Philippine basketball

Liverpool vs Leicester City: Duel tim monoton melawan tim labil

Agung Putu Iskandar

This is AI generated summarization, which may have errors. For context, always refer to the full article.

Liverpool vs Leicester City: Duel tim monoton melawan tim labil
Satu tim tak bisa berubah dari gaya lawasnya. Satu tim lain masih seperti tim roller coaster.

JAKARTA, Indonesia — Leicester City mulai menghadapi musim yang berat. Setelah tahun lalu dilalui dengan sangat mulus di awal musim, tim berjuluk The Foxes itu kini menjalani liga dengan situasi yang berbeda. 

Tim-tim besar mulai kembali ke jalur juara. Tak ada lagi kekalahan dari tim-tim kecil yang dialami Manchester City, Manchester United, Chelsea, dan Arsenal. Musim ini, kompetisi sepak bola di negeri Ratu Elizabeth itu sudah kembali “normal”. Kisah David melawan Goliath yang diagung-agungkan musim lalu mulai tak terdengar bekasnya. 

Masalahnya, di saat tim-tim lain membangun kembali pasukannya, pasukan Claudio Ranieri itu tak membuat banyak perubahan dalam cara mereka bermain. Juru taktik asal Italia itu masih hanya mengandalkan bertahan rapat dan melakukan serangan balik cepat. 

Dalam laga melawan Arsenal, misalnya. Wes Morgan dan kawan-kawan meninggalkan Jamie Vardy di depan dan bertahan total. Saat permainan lawan berhasil diganggu, bola langsung dikirim cepat ke depan. 

Namun, skema tersebut tak bekerja. Garis pertahanan Arsenal turun sedikit ke dalam. Membuat Vardy tak bisa banyak bergerak di belakang para bek. Winger Riyad Mahrez yang biasanya meliuk-liuk menerobos pertahanan lawan mati kutu karena tekanan ketat bek The Gunners

Beruntung beberapa peluang tim London Utara itu gagal dikoversikan jadi gol. Leicester masih “selamat” dan bisa menyelamatkan mukanya di depan suporter sendiri. 

Skema permainan yang itu-itu saja sejatinya sudah dilakukan Ranieri di laga pembuka mereka melawan Hull City. Jika melawan Arsenal mereka lebih beruntung bisa bermain seri, kali ini mereka benar-benar tak berdaya. Tim berjuluk The Tigers itu mengalahkan Leicester 1-2. 

Dalam tiga laga perdana mereka musim ini, praktis pasukan Claudio Ranieri itu hanya sekali menang, yakni ketika melawan Swansea City (2-1). Rekor tersebut jelas berbanding terbalik dari kiprah mereka musim lalu. Mereka tak terkalahkan dalam 6 laga awal. 

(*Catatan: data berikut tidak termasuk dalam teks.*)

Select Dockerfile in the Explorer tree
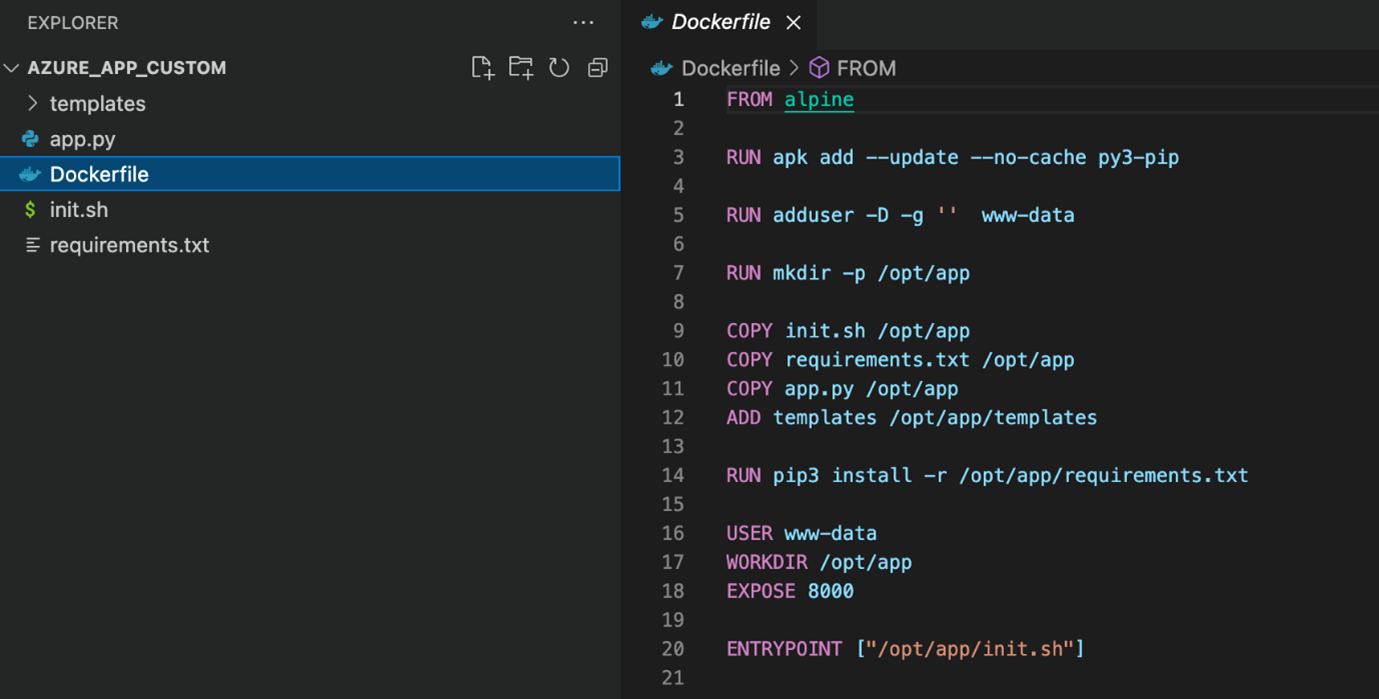 click(x=99, y=174)
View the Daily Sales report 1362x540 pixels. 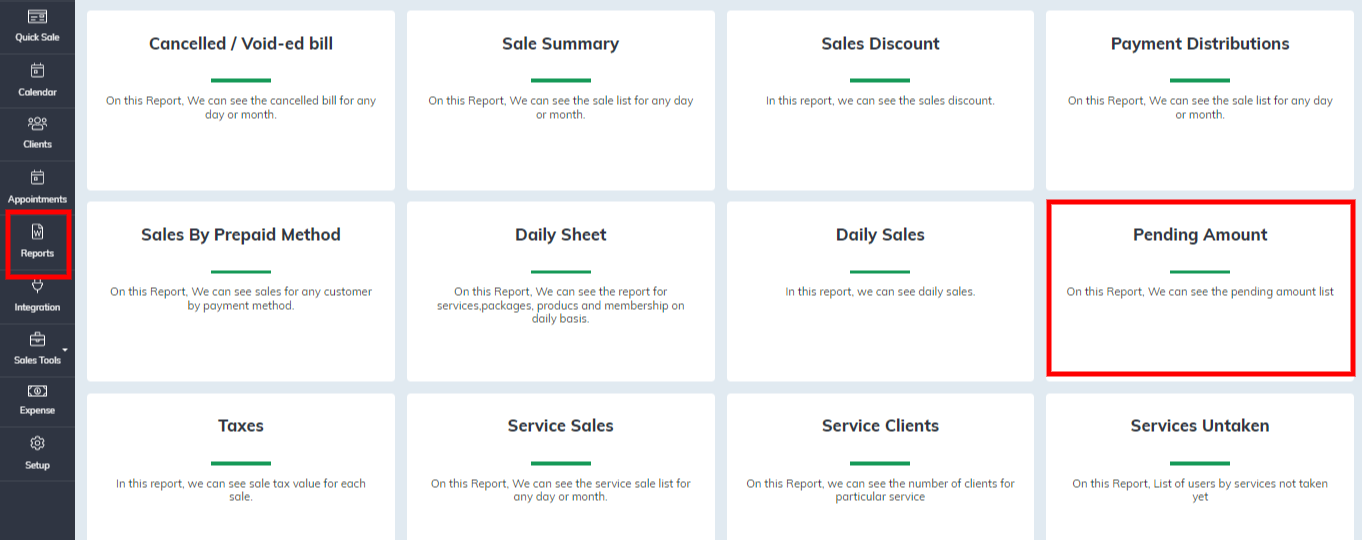pos(880,291)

Dan dalam situasi kali ini, Ranieri tampaknya tak bisa melakukan banyak perubahan. Salah satu penyebabnya, tak banyak pilihan talenta dalam rekrutmen pemain di bursa transfer musim panas lalu.

Nampalys Mendy didatangkan dari Nice untuk menggantikan Kante. Sedangkan winger Ahmed Musa didatangkan demi menambah pace di lini serang tim. Sementara itu, delapan pemain anyar lainnya tak banyak memberi variasi dalam permainan. 

Merekrut pemain “jadi” bagi Leicester memang mustahil. Begitu juga memaksa tim untuk bermain di luar kebiasaannya. Yang bisa dilakukan hanyalah memanfaatkan peluang-peluang kecil yang muncul karena kelengahan lawan.

Tentu saja Ranieri menolak anggapan tersebut. Menurut dia, Leicester tetap sebagai tim juara. Performa mereka memang sedang menurun.

“Musim lalu kami juara dan juara itu kami raih dengan kerja keras. Bukan semata keberuntungan,” kata Ranieri seperti dikutip BBC

Masalahnya, lawan yang akan dihadapi Leicester di pekan keempat, Sabtu, 10 September, pukul 23:30 WIB adalah Liverpool. Tak tanggung-tanggung, sang juara bertahan akan dijamu di Anfield. Dan ini adalah laga perdana mereka di kandang.

Memang, Liverpool musim ini tak kalah labil dengan Leicester. Dalam tiga laga awal, mereka menang, seri, dan kalah masing-masing sekali. 

Tapi, setidaknya Liverpool mulai menunjukkan karakter barunya musim ini: agresivitas. 

Di laga perdana, pasukan Juergen Klopp tersebut mengganyang Arsenal 4-3. Laga yang digelar di Emirates Stadium tersebut memamerkan gegen pressing dalam performa terbaiknya. Tim menyerbu dengan cepat saat bola dikuasai lawan dan secepatnya melakukan tembakan ke gawang lawan. 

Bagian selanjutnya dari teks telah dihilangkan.